Manana, one of the beneficiaries, said that it was her first time receiving such a wonderful present. She said she will treasure it for a very long time. “I can’t wait to show my friends that now I have the same doll as theirs.”

Back in Australia there is the Christmas meal. There is such an abundance of food that much is left over, even after everyone had eaten far more than they usually would. I cannot help thinking of my friend Suenel’s recent email, sent from the small rural town of McGregor in South Africa:

“I am back in the Kindergarden at the Waldorf school and a new little girl wept bitter tears today – she was terrified of the flush lavatory as she had never experienced one before. We give them porridge as they arrive because some pass out from hunger. It wipes me out that the bigger ones always immediately give some of their food to the smaller ones.”

My mind also reaches back to the image of a homeless man that I saw in Cape Town earlier this year. As he was walking down the street he spotted a discarded mango peel on the ground. He picked it up and chewed at the remaining strands of fruit inside the skin, before throwing it away and striding purposefully to a nearby rubbish bin for something else to scavenge.

For the sake of my family and friends I play my part in the Christmas ritual every year without giving voice to my angst. I participate in the sending of Christmas cards and in the giving and receiving of presents. I drink a glass of champagne and load my plate with Christmas turkey, roast potatoes, green beans and carrots. I wear the paper hat from the Christmas cracker and read out the silly joke that comes with the cracker. Then I have some Christmas pudding and a slice of pavlova.

I do not wish to cast a pall over others’ enjoyment of the Festive Season. But, deep down, I sometimes struggle to contain my tears.

Under the Clootie tree

When I visited London earlier this year I went to see the 2015 BP Portrait Award Exhibition at the National Portrait Gallery. It is the UK equivalent of Australia’s Archibald Prize Exhibition. The portraits on show were of an exceptional quality, as one would expect from an exhibition at this level.

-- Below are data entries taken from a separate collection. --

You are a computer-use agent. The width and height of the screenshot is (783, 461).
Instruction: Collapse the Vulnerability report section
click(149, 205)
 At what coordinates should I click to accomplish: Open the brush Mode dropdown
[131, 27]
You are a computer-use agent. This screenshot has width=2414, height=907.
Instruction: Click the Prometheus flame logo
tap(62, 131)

One of the portraits that particularly caught my eye is called “Under the Clootie tree”, by a young female artist, Lyndsey Jameson. The painting depicts a glum-looking young girl sitting by the trunk of a tree. Colourful strips of material which are tied to the tree’s lower branches are blowing in the breeze.

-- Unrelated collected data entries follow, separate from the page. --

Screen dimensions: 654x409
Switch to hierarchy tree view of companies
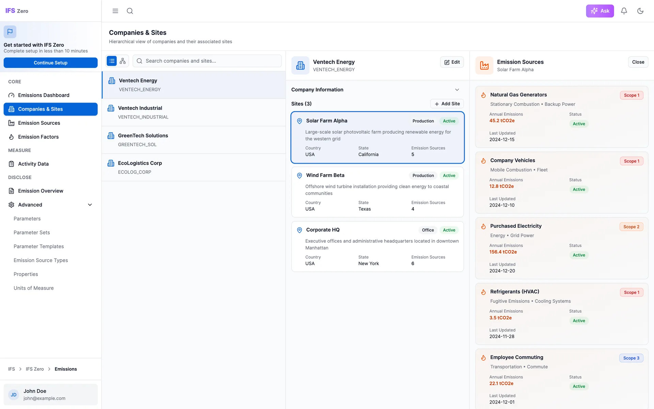[123, 61]
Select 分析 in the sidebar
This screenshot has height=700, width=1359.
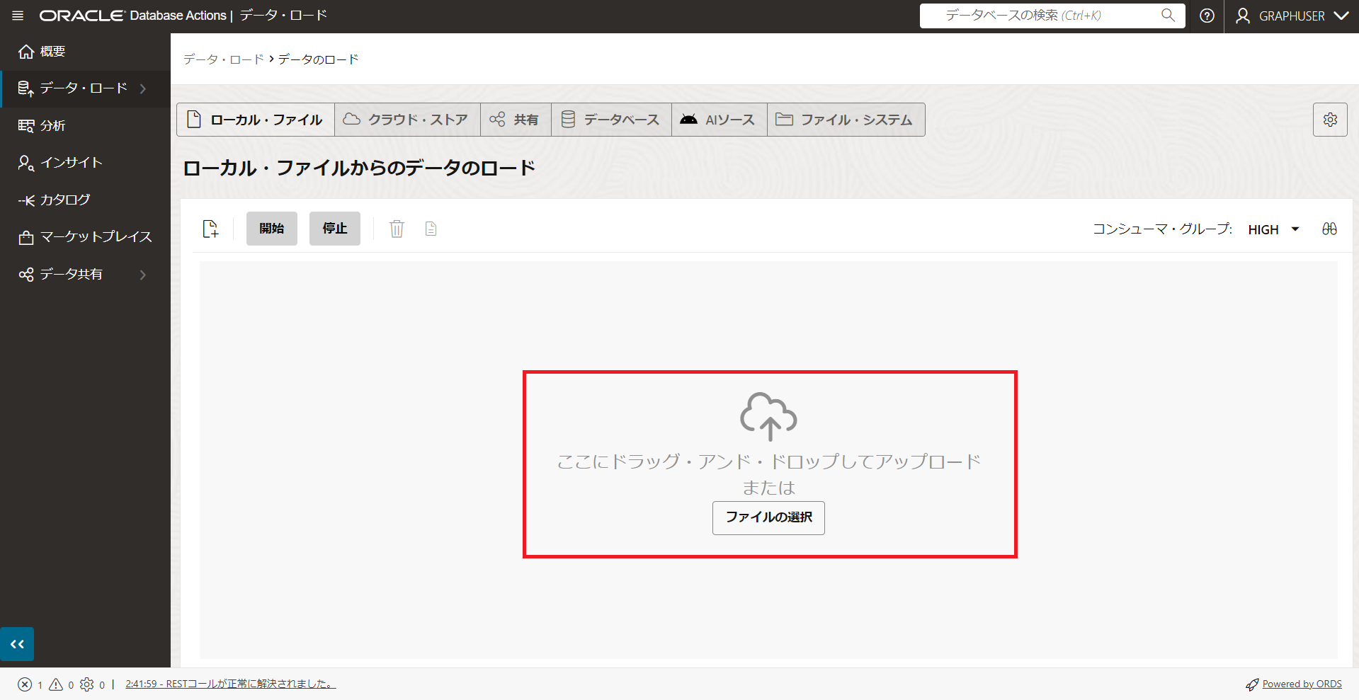coord(53,125)
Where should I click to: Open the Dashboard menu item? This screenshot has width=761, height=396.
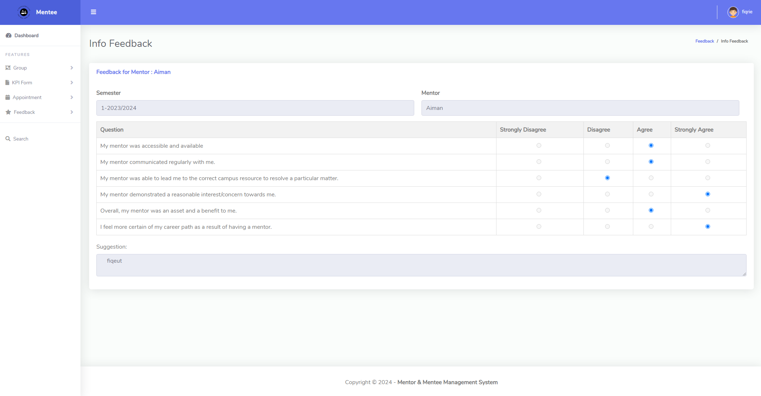26,35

The artist’s statement reads:

 The portrait is of the artist’s niece … ‘Clootie’ is a Scottish term for a strip or rag of cloth. Here, each once brightly coloured strip represents a particular wish that will fade over time … The portrait considers the hopefulness of youth and subsequent disappointment.

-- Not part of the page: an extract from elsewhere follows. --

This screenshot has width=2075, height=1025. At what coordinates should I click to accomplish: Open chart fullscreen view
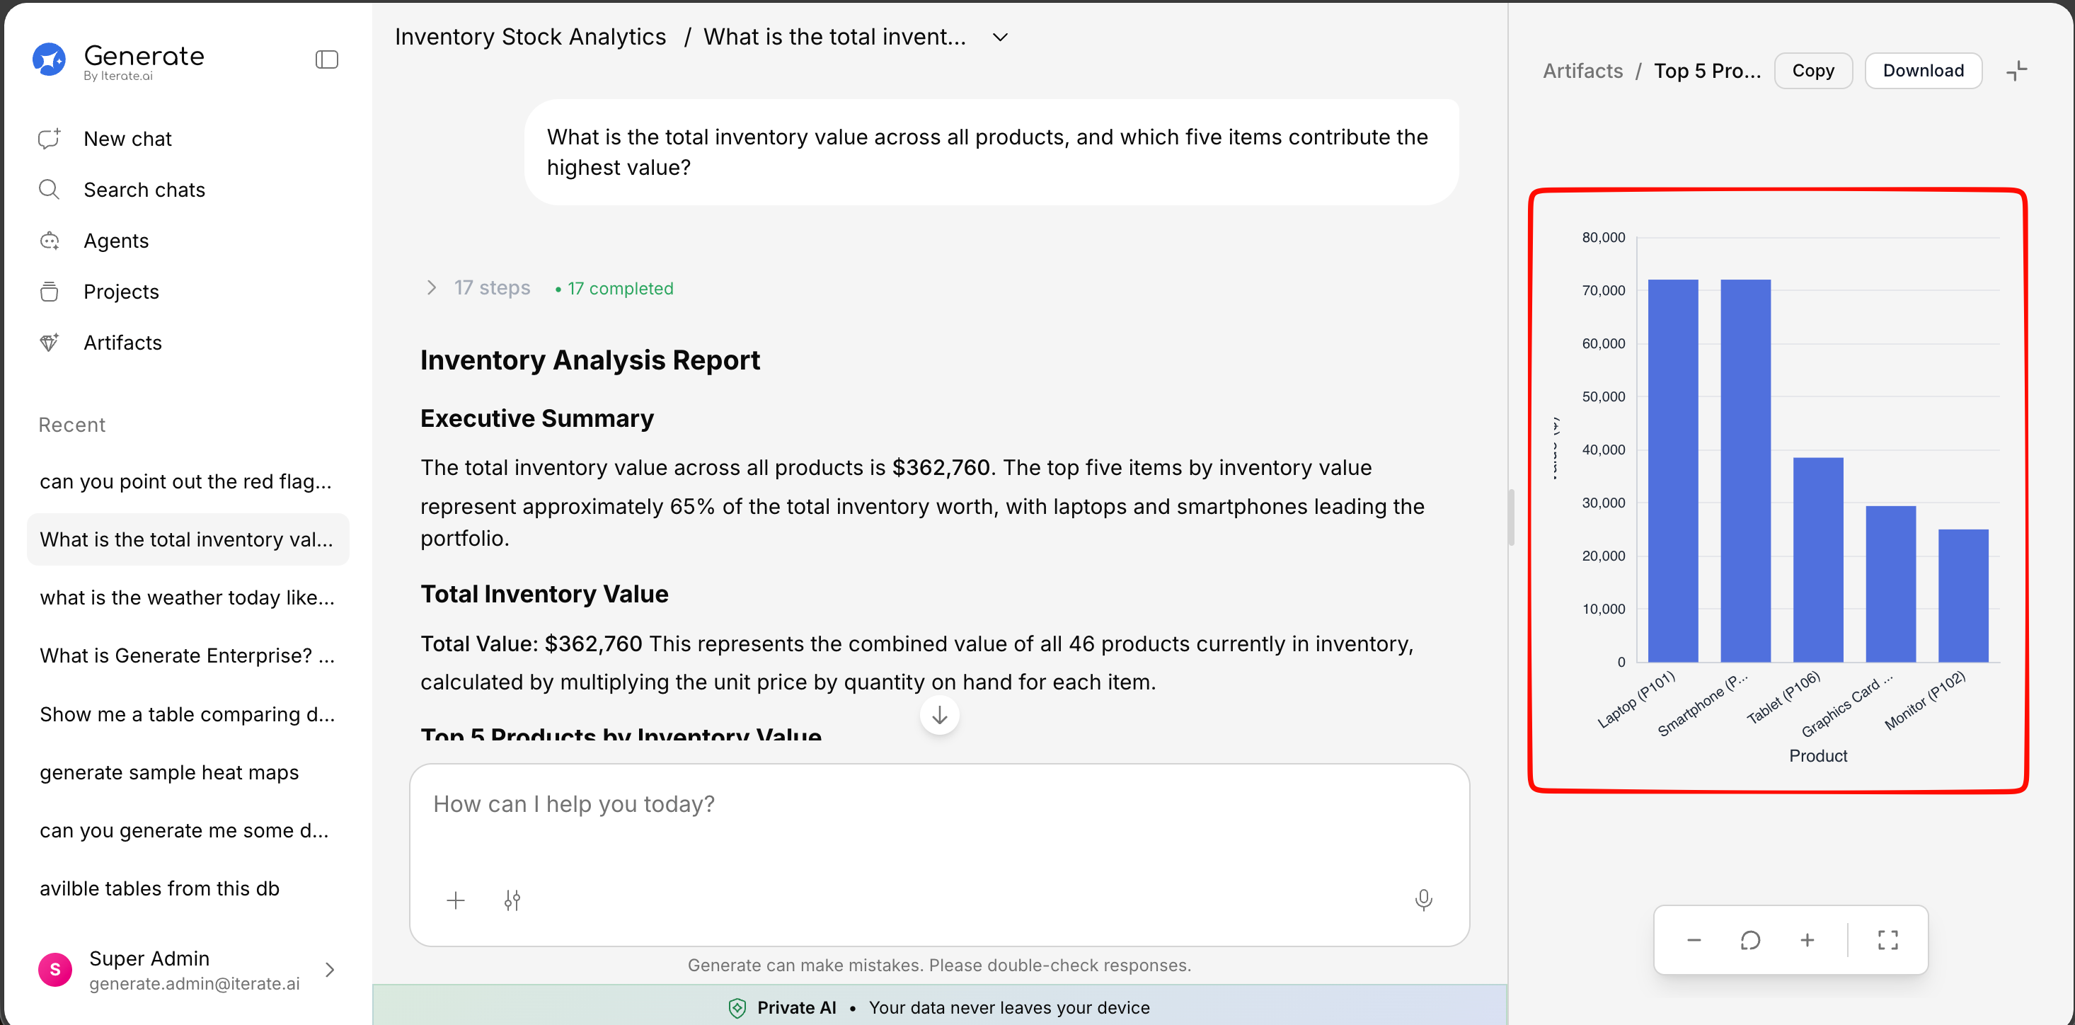click(x=1887, y=940)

This painting got me thinking about my own childhood. Unlike the girl under the Clootie tree, I do not think that I had any specific hopes or wishes which had faded over the years through disappointment. What strikes me now, though, is that at her age I was in such blissful ignorance of what lie ahead for me over the next six decades.

It is just as well that one’s life unfolds day by day, week by week, month by month and year by year. I cannot imagine why anyone would want to visit a fortune teller because they are keen to know what the future holds for them. It is hard enough to deal with life on a day by day basis without knowing what lies ahead.

Looking back over the sixty-nine years of my life I can recall a great many happy and enjoyable times, but there were also occasions of intense physical and emotional suffering, depression and unbearable stress. Such really bad times are sprinkled through virtually every person’s life. On occasion I have found life so unbearable that I have simply longed for sweet oblivion. Then I had to force myself to take life one day at a time and to look no further ahead than to the end of each day, knowing that all things must pass.

This morning there were some children in the playground that I pass on my daily walk along the Diamond Creek. None of these littlies have any idea of what lies ahead for them in the years to come, I thought, nor do they have any inkling that there will inevitably be some very bitter times, along with the good.

I did the only thing that I could in these circumstances. I silently wished them well on their journey through the years.